Queste grandi montagne non si improvvisano. A queste altezze, ci si arriva con gradualità. La preparazione tecnica dura tutta la vita. Anche perché non siamo tutti uguali e, prima di tutto, bisogna capire se il proprio corpo sopporta queste altitudini. Bisogna abituare, giorno dopo giorno, il corpo alle salite e al peso dello zaino. Nei due mesi precedenti alla salita, l’allenamento diventa più serrato, con almeno 25/30mila metri di dislivello totalizzati al mese (che significa quasi mille metri di dislivello al giorno, ndr). Ovviamente, più si è allenati, più si ha la possibilità di tornare vivi.
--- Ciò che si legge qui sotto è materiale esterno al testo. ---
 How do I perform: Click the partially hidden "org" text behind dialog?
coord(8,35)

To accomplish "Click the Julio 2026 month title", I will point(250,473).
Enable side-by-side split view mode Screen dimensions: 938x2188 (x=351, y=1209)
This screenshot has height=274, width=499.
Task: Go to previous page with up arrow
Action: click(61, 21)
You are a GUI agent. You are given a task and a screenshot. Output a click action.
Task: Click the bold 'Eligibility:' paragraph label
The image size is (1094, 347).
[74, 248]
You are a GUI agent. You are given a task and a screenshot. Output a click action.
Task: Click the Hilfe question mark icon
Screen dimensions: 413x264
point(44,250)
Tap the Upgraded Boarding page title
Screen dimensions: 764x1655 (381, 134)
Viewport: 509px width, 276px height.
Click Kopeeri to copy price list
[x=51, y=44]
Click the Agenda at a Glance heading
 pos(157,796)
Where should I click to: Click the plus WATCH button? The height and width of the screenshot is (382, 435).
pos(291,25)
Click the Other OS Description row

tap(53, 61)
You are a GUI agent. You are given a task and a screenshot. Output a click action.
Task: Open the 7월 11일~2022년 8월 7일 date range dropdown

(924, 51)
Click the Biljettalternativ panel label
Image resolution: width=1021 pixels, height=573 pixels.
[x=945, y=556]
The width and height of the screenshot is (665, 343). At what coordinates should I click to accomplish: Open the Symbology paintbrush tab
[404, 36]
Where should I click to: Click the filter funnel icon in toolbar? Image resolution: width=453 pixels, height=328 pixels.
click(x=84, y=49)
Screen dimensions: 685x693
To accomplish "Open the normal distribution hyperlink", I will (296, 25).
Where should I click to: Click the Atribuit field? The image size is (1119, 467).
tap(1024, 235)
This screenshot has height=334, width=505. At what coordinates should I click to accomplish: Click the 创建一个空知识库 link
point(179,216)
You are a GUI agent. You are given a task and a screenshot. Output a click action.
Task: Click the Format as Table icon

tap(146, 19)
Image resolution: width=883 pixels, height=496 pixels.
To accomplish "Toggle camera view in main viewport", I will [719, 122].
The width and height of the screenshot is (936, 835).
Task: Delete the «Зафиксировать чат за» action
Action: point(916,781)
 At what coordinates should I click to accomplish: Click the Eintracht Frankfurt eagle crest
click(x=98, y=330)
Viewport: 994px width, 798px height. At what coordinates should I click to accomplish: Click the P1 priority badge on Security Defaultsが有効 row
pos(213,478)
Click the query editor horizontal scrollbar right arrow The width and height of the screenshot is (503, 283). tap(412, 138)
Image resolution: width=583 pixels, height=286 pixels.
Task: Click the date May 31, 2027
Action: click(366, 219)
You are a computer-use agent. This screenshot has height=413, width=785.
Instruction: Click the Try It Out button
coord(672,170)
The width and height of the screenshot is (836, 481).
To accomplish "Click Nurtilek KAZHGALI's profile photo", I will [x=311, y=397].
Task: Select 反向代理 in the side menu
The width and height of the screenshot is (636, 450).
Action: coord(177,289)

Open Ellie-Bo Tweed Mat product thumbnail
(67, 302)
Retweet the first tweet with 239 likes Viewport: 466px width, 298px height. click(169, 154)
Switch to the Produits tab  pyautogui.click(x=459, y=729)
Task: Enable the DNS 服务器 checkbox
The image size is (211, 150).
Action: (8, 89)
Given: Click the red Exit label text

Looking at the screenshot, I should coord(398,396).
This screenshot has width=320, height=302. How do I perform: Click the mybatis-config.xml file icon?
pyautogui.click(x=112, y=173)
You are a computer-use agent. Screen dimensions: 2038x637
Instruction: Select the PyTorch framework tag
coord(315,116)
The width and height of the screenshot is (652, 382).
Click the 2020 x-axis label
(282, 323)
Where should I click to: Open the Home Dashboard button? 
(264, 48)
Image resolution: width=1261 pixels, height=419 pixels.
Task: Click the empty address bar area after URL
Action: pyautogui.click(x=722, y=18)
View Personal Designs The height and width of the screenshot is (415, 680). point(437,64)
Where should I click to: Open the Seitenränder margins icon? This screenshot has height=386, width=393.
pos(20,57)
Facciamo un passo indietro. Dove nasce l’amore per la montagna? Cosa l’ha spinta a imprese di questo tipo?
La passione è sempre stata il motore di tutto. Ma vale in ogni cosa. In queste montagne, dove c’è freddo, paura e solitudine e dove si fa così tanta fatica, la passione e la testa sono i due motori principali. Comunque, io ho sempre abitato a Brescia, ma avevo una casa in Franciacorta. Da bambino, quelle colline valevano come montagne per me. Scappavo con i miei fratelli e camminavo per raggiungere la cima. Anche mio papà era appassionato di rifugi, ma in maniera più goliardica (ride, ndr). Diciamo quindi che ho sempre respirato lo spirito della montagna. Guardare in su è sempre stata la mia passione. Diventato più grande, dai trekking sono passato all’arrampicata, poi sono arrivato al ghiaccio fino alle grandi montagne. Ecco perché parlavo di una preparazione che dura tutta la vita.
Qual è stata la prima vetta o la prima avventura che le ha fatto venire i brividi?
Penso il Campanile Basso sulle Dolomiti del Brenta.
Ha già un altro sogno nel cassetto?
Il mio sogno è continuare a vivere la montagna con questo amore e questa gioia. Se lo farò sulle grandi montagne o sul Sentiero numero 1 dell’Adamello, questo non lo so. Scrivo nell’ultimo capitolo del libro che, proprio nel giorno in cui sono rientrato dall’Everest, ho incontrato dei ragazzi del Cai in Maddalena. Per me è stato un segnale, come se dovessi passare il timone a questi giovani.